* _WHAT YOU WILL DO_
When you reach the line containing "439x235 pixels. How", begin copying exactly, and keep going through the last line of the records below, copying nothing before it.

+++ THE DATA +++

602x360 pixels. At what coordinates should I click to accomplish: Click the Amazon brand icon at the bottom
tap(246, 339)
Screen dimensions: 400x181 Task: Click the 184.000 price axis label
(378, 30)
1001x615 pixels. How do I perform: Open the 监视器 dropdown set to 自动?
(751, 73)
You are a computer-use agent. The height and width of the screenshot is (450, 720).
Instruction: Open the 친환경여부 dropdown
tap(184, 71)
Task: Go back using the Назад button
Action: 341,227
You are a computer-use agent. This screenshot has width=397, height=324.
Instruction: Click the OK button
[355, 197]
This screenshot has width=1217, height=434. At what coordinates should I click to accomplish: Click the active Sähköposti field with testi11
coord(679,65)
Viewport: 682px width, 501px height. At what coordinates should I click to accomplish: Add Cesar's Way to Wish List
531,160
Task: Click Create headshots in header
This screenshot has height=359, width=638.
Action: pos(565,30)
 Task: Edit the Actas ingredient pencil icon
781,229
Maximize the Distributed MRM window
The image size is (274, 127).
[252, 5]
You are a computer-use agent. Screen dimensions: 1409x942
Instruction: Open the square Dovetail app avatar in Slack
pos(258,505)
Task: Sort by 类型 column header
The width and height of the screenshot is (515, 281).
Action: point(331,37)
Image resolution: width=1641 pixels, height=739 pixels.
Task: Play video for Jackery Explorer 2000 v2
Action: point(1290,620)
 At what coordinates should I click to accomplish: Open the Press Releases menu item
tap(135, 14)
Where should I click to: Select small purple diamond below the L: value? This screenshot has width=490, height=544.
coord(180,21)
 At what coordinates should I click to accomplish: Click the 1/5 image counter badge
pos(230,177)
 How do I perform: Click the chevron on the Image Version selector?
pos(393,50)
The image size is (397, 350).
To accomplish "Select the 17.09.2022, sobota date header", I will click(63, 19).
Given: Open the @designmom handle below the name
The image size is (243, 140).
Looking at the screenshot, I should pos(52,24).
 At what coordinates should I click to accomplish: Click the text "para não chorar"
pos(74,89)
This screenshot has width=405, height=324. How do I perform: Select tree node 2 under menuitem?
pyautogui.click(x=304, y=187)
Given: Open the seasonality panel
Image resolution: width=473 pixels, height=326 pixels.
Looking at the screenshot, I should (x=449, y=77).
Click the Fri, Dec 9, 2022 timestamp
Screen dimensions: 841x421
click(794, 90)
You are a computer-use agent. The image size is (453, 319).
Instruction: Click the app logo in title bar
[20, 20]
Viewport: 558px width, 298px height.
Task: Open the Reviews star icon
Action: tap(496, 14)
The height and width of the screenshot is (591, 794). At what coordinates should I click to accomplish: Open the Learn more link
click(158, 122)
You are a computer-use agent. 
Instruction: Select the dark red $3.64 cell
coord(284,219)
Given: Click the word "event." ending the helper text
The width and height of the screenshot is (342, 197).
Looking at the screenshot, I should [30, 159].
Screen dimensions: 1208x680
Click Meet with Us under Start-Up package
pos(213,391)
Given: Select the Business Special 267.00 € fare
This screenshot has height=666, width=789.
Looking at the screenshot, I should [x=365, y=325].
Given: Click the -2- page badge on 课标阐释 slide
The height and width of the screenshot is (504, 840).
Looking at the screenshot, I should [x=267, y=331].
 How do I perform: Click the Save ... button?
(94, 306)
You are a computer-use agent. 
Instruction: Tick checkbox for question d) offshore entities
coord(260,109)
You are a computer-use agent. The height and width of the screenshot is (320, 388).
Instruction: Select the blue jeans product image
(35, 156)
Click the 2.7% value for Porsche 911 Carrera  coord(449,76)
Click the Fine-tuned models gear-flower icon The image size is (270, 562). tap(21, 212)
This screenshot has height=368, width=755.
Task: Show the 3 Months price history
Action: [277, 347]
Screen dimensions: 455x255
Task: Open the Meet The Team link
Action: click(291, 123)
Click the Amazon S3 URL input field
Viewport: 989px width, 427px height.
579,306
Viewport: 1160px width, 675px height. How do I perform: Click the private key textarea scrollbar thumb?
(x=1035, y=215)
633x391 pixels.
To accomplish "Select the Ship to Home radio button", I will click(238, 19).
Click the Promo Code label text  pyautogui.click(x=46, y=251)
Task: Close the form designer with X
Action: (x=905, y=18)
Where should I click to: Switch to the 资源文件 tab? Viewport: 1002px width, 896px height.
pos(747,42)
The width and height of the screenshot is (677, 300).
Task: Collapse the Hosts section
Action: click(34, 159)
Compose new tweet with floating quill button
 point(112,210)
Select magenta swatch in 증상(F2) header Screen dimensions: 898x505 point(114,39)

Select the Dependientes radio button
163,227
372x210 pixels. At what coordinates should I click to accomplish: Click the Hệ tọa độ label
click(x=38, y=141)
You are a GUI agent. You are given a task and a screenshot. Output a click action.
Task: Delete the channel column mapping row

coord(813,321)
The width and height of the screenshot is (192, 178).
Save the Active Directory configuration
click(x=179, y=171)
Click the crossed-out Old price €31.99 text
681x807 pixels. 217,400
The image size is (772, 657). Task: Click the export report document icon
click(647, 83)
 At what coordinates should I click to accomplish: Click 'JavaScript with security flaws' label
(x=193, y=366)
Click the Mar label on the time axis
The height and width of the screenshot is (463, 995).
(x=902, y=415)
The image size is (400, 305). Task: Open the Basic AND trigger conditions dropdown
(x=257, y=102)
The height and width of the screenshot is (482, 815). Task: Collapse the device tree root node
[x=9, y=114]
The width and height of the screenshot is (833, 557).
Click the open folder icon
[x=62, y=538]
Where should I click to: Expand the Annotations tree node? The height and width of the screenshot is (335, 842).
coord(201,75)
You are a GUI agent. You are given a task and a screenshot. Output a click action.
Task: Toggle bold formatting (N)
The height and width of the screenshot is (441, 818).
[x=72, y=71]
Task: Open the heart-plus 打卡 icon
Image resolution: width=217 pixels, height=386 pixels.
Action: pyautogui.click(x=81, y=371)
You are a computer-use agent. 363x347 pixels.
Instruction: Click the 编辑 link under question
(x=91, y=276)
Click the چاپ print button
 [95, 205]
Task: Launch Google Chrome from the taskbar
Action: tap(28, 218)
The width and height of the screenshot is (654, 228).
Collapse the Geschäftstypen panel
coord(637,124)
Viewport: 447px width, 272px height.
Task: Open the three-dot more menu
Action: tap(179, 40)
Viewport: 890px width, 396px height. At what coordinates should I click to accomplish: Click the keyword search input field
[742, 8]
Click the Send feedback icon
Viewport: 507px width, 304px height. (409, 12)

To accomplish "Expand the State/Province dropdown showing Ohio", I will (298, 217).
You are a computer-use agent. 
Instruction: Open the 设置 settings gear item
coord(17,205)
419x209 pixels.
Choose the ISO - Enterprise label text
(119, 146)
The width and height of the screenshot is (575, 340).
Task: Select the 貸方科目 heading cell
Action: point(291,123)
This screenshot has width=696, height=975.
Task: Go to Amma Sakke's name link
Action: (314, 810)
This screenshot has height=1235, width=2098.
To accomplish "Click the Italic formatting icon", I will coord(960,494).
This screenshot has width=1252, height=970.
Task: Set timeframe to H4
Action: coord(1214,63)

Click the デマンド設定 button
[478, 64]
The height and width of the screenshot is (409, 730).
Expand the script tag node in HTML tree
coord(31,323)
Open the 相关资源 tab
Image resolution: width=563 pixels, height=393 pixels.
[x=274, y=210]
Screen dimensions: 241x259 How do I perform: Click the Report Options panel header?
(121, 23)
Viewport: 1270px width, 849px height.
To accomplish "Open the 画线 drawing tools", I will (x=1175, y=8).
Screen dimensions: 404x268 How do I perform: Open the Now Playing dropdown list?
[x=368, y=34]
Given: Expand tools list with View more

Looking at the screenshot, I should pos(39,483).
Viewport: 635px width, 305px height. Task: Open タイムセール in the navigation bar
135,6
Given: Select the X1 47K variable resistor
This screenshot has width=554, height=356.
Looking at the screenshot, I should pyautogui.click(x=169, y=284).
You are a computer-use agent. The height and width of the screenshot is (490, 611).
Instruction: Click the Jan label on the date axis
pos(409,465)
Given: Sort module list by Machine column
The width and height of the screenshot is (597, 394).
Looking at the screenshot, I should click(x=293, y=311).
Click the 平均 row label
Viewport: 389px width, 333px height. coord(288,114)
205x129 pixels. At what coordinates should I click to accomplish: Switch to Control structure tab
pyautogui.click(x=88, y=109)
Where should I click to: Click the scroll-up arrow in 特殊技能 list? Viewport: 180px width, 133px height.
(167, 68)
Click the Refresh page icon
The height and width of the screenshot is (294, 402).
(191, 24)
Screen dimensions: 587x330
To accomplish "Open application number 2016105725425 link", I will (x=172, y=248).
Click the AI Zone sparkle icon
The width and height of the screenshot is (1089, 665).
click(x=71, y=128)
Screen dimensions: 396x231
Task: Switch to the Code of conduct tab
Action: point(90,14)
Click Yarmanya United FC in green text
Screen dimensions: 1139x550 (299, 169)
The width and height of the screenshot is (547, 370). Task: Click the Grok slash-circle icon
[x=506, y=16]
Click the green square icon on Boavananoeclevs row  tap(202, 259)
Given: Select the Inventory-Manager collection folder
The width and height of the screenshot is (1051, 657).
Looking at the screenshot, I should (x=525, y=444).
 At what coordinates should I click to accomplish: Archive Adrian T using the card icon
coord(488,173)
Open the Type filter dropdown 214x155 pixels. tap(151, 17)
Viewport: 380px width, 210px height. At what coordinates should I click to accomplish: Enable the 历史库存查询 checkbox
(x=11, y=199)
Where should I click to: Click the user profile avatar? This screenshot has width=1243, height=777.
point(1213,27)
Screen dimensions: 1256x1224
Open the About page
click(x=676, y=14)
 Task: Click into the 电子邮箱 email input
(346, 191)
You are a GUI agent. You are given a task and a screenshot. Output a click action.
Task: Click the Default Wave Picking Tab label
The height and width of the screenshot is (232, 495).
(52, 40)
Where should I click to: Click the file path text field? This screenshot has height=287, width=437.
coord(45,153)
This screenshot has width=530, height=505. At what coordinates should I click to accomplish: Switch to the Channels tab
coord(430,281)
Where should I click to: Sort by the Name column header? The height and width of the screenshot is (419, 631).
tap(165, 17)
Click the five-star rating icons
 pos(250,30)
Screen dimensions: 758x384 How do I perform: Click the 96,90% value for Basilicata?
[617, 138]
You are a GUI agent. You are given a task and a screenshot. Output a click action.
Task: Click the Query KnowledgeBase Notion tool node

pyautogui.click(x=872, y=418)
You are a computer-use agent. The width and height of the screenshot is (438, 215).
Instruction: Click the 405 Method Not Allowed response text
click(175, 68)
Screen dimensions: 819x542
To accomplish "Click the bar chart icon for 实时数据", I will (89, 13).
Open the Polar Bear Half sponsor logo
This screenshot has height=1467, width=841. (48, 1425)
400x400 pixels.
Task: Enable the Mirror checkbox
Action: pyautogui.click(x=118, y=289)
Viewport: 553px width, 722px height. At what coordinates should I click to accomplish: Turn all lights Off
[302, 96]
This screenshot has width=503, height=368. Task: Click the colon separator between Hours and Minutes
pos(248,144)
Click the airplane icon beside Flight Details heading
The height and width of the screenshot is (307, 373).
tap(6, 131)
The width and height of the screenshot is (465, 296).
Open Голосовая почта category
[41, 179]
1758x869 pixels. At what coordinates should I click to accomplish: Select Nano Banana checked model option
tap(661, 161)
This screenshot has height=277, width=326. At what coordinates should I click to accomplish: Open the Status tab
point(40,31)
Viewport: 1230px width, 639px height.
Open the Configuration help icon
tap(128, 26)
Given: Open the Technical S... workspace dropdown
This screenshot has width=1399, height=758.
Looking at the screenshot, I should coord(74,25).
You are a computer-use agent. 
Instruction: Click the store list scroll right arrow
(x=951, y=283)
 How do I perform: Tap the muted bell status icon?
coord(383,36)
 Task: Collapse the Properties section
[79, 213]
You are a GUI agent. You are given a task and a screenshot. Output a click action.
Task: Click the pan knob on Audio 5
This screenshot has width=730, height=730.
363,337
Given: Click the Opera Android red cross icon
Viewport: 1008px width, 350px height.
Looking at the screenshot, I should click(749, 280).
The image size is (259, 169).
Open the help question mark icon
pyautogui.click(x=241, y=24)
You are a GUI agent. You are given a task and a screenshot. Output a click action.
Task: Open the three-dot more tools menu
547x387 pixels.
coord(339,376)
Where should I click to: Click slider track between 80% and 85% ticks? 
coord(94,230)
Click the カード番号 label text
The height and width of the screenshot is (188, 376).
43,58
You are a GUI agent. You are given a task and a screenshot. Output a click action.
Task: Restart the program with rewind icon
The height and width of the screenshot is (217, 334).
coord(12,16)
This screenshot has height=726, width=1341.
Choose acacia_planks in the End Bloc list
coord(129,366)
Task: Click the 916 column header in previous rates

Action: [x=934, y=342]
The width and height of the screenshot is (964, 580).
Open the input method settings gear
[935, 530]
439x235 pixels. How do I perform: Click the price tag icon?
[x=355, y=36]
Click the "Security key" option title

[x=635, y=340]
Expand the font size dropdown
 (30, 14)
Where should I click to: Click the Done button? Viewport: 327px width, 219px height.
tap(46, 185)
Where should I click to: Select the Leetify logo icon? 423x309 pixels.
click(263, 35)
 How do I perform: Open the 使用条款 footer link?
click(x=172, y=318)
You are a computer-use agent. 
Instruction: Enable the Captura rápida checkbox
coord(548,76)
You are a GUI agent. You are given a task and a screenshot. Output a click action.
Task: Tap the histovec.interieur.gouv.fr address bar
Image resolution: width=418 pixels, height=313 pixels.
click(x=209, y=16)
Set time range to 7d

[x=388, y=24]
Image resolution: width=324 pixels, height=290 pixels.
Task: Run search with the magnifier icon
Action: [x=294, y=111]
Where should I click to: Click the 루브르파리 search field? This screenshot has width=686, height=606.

+++

* _WRITTEN REPLY_
439x235 pixels. How do I perform: Click the price tag icon?
[x=355, y=36]
Click the "Security key" option title

[x=635, y=340]
Expand the font size dropdown
 (30, 14)
Where should I click to: Click the Done button? Viewport: 327px width, 219px height.
tap(46, 185)
Where should I click to: Select the Leetify logo icon? 423x309 pixels.
click(263, 35)
 How do I perform: Open the 使用条款 footer link?
click(x=172, y=318)
You are a computer-use agent. 
Instruction: Enable the Captura rápida checkbox
coord(548,76)
You are a GUI agent. You are given a task and a screenshot. Output a click action.
Task: Tap the histovec.interieur.gouv.fr address bar
Image resolution: width=418 pixels, height=313 pixels.
click(x=209, y=16)
Set time range to 7d

[x=388, y=24]
Image resolution: width=324 pixels, height=290 pixels.
Task: Run search with the magnifier icon
Action: [x=294, y=111]
Where should I click to: Click the 루브르파리 search field? This screenshot has width=686, height=606.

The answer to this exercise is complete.